The US dollar strengthened early last week, after US durable goods data jumped in July. Demand for these goods rose by 22.6% from the previous month and was the biggest rise on record. An increase in commercial aircraft demand was one of the biggest contributors, with GBP/USD falling to a low of 1.6538 as a result.

US GDP released later in the week also printed stronger than market forecasts, although news was largely priced in after the positive durable goods data. It provided a modicum of support to the USD although it didn’t last long, as GBP/USD climbed back towards 1.66 as the week came to a close.

By Alex Edwards at UKForex, an international money transfer service

EUR/USD was thumped lower throughout last week. Attention on Friday morning was centred on European inflation data but it didn’t really surprise with the CPI Flash Estimate y/y printing at 0.3% (as expected). The European unemployment rate was also released and caused little fuss, printing at 11.5%.

The pair fell to a low of 1.3126 late on Friday in reaction to the stronger than expected US data, as well as re-positioning ahead of the long weekend in the US. Meanwhile the Russia/Ukraine situation continues to weigh heavily on sentiment. There’s also growing and louder calls for the ECB to act this week when officials meet to decide on monetary policy.

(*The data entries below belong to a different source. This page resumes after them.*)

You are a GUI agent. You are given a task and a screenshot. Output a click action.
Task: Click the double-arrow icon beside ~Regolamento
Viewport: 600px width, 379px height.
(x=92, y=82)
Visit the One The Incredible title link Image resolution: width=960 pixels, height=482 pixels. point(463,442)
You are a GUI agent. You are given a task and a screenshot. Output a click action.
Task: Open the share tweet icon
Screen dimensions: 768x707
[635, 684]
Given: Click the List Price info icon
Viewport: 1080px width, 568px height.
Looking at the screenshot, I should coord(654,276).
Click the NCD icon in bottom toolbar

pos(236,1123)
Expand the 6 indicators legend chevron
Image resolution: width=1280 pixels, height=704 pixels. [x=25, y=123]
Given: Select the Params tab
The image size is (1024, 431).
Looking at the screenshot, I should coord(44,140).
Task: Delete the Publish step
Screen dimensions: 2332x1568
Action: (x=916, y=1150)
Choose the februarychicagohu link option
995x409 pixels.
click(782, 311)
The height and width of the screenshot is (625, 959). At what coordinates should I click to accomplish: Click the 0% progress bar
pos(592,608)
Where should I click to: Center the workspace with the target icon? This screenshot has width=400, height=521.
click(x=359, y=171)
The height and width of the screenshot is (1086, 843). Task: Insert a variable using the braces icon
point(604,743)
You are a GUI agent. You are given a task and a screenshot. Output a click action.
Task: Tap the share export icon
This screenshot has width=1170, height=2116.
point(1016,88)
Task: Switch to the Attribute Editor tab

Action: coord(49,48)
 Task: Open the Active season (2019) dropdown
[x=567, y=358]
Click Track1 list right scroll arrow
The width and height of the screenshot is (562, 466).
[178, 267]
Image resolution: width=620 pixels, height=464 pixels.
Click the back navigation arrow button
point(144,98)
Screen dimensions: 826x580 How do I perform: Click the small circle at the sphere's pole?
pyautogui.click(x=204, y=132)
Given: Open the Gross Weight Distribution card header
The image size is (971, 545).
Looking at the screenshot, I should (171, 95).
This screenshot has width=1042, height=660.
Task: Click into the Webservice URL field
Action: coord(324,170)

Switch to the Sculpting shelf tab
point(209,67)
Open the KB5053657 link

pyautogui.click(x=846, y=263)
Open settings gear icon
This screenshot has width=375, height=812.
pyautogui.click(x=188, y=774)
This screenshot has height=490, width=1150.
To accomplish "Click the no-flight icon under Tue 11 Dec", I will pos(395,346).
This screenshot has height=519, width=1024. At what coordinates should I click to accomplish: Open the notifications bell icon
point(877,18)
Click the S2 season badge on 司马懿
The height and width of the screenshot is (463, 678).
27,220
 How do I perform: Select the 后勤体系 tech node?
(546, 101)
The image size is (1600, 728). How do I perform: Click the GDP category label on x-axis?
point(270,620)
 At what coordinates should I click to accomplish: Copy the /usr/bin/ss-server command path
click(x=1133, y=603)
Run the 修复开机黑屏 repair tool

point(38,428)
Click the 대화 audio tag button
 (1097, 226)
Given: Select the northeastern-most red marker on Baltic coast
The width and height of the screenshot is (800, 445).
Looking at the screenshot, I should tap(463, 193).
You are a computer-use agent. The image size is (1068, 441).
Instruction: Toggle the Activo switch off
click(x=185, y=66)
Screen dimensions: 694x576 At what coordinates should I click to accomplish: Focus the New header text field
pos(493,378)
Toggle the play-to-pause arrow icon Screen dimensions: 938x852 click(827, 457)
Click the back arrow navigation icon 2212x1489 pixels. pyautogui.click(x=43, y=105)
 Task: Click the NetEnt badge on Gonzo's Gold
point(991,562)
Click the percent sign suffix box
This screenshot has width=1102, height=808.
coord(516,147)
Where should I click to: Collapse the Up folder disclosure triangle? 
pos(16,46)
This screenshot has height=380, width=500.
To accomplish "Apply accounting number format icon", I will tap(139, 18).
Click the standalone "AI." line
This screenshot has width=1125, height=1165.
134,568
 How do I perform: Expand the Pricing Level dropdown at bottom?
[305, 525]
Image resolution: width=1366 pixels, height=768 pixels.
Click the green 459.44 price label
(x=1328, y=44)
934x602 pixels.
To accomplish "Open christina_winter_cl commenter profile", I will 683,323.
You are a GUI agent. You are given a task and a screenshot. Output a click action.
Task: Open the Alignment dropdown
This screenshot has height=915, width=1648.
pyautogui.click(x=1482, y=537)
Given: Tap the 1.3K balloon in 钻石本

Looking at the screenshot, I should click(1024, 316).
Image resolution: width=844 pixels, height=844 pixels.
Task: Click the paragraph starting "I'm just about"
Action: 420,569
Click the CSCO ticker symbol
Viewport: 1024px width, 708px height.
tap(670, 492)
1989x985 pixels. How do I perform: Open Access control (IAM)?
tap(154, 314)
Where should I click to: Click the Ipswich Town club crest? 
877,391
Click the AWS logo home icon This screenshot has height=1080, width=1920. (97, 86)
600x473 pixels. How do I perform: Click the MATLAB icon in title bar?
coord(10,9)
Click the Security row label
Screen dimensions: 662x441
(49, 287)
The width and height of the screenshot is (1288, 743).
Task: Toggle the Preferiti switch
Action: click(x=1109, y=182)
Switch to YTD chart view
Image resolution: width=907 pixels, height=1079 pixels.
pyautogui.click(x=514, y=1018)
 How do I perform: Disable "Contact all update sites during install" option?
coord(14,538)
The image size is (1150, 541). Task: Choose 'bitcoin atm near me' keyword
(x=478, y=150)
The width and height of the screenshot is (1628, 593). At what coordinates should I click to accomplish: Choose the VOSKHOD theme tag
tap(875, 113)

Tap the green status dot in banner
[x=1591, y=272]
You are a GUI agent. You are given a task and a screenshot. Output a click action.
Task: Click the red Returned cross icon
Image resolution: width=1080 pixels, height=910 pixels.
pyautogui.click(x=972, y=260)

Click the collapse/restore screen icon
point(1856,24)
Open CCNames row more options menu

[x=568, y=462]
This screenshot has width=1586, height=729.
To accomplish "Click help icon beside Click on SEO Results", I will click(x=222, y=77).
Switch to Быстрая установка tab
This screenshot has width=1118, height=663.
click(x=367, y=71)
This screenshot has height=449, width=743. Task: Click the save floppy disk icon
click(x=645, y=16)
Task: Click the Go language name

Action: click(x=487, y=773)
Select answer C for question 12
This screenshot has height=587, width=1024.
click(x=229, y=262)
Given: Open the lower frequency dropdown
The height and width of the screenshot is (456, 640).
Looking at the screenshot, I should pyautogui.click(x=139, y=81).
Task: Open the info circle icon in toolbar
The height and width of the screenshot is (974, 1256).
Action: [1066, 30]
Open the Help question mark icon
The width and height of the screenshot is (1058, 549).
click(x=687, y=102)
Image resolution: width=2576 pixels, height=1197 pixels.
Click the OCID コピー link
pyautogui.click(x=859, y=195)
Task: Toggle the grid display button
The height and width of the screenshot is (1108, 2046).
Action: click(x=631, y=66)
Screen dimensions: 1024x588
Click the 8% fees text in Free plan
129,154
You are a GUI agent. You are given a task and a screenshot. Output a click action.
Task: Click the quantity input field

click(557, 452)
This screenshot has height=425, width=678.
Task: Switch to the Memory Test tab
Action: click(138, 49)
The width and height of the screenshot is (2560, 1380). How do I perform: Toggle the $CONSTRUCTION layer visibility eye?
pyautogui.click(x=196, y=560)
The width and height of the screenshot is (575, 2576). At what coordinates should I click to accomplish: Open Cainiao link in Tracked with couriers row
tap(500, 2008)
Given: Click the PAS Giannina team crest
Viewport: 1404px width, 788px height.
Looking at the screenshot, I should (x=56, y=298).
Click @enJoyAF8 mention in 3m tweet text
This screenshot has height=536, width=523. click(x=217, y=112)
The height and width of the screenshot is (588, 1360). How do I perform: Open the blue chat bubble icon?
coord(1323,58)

According to a report from Reuters, Benoît Cœuré – an ECB official – said over the weekend that the central bank was ready to adjust policy and provide additional liquidity to banks if needed. In addition, Draghi’s recent comments at Jackson Hole add weight to the argument that the bank will do something this Thursday.

Data wise, things are a little slow to get going this week with it being Labor Day in the US.  The market’s attention early in the week will be focused on UK PMI’s but this will soon turn to a raft of central bank announcements starting with the RBA rate announcement and statement on Tuesday.  BoE and ECB announcements are due later in the week with the Bank of England widely expected to leave policy unchanged. US non-farm payrolls is then due on Friday, and there are signs that labour market conditions are improving.

If this trend continues it will likely put more pressure on the Fed to take a more hawkish view on interest rates, and perhaps signal to the market when we might see the next hike.